Interstitial lung disease pattern recognition on full high resolution computed tomography volume: Development and evaluation of a decision-support tool for less-experimented radiologists.
Authors
Affiliations (13)
Affiliations (13)
- Department of Radiology, Hôpital Cochin, AP-HP, 75014 Paris, France.
- Department of Pulmonology, Hôpital Bichat, AP-HP, 75018 Paris, France; Université Paris Cité, 75006 Paris, France.
- Université Paris Cité, 75006 Paris, France; Department of Radiology, Hôpital Saint-Louis, AP-HP, 75010 Paris, France.
- Department of Radiology, Hôpital Pontchaillou, CHU de Rennes, 35000 Rennes, France; Université de Rennes, 35000 Rennes, France.
- Unité d'Imagerie Cardiovasculaire et Thoracique, Hôpital Pitié-Salpétrière, AP-HP, 75013 Paris, France.
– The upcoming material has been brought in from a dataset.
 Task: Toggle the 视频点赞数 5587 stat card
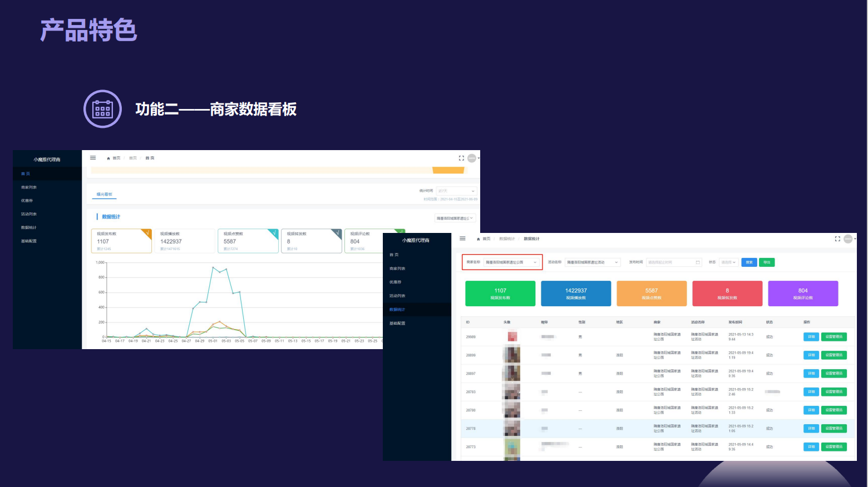(x=248, y=241)
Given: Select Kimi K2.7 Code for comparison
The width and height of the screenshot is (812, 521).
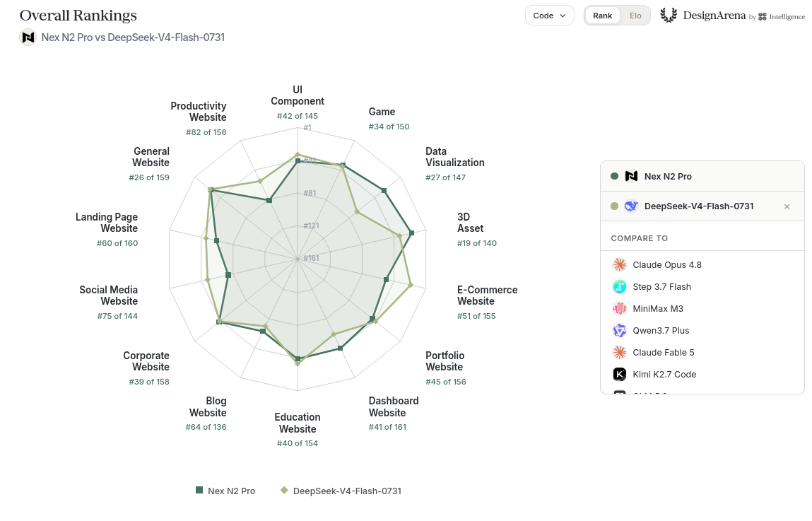Looking at the screenshot, I should click(x=702, y=374).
- Department of Radiology, Hôpital Bichat, AP-HP - INSERM 1152, 75018 Paris, France.
- Department of Radiology, Hôpital Saint-Louis, AP-HP, 75010 Paris, France.
- Université Paris Cité, 75006 Paris, France; Department of Internal Medicine, Hôpital Cochin, AP-HP, 75014 Paris, France.
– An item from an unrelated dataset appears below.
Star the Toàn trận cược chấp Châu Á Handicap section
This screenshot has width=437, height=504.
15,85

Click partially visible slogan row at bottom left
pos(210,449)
- Department of Pulmonology, Hôpital Cochin, AP-HP, 75014 Paris, France.
- Université Paris Cité, 75006 Paris, France; Department of Pulmonology, Hôpital Saint-Louis, AP-HP, 75010 Paris, France.
- Department of Pulmonology, Hôpital Saint-Louis, AP-HP, 75010 Paris, France.
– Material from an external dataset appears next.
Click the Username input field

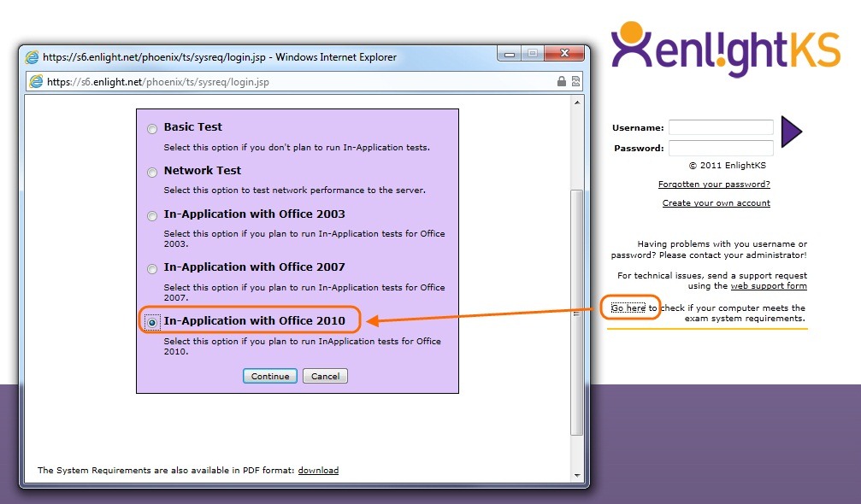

- Université Paris Cité, 75006 Paris, France; Department of Radiology, Hôpital Bichat, AP-HP - INSERM 1152, 75018 Paris, France.
- Department of Radiology, Hôpital Cochin, AP-HP, 75014 Paris, France; Université Paris Cité, 75006 Paris, France. Electronic address: [email protected].
Abstract
The purpose of this study was to develop an artificial intelligence (AI) tool to assist recognition of three major interstitial lung disease (ILD) patterns on high-resolution computed tomography (HRCT) and to evaluate its added value in supporting decision-making for non-specialist radiologists. This retrospective, multicenter study included 1097 HRCT examinations. Of these, 989 (90.15%) were used for development and 108 (9.85%) for external testing. A two-stage architecture inspired by domain-specific pretraining was employed. The encoder of a three-dimensional ILD segmentation model was kept to extract 7168 disease-specific features per HRCT, which were combined with age and sex in a deep learning model to predict three radiological patterns (usual interstitial pneumonia, non-specific interstitial pneumonia and fibrotic bronchiolocentric interstitial pneumonia) as diagnosed in multidisciplinary discussions (MDD). The external test dataset was interpreted by seven thoracic radiologists to establish a second reference (majority's vote) and by eight radiology residents with and without AI assistance. Accuracy, sensitivity and specificity were calculated for each pattern. The AI system achieved 77.8% accuracy on the external test dataset using MMD as a reference standard, within the range of thoracic experts (median, 75.6%; range: 61.1-81.5). AI assistance improved residents' median accuracy (+14.8% of absolute increase) and reduced reading time by 20.7% (P < 0.001). Six out of eight residents assisted by AI (75%) performed worse than AI alone. AI can accurately classify major ILD patterns and help less-experienced readers improve their performance. However, the level of improvement was inconsistent, and non-specialists rarely equaled the performance of AI alone.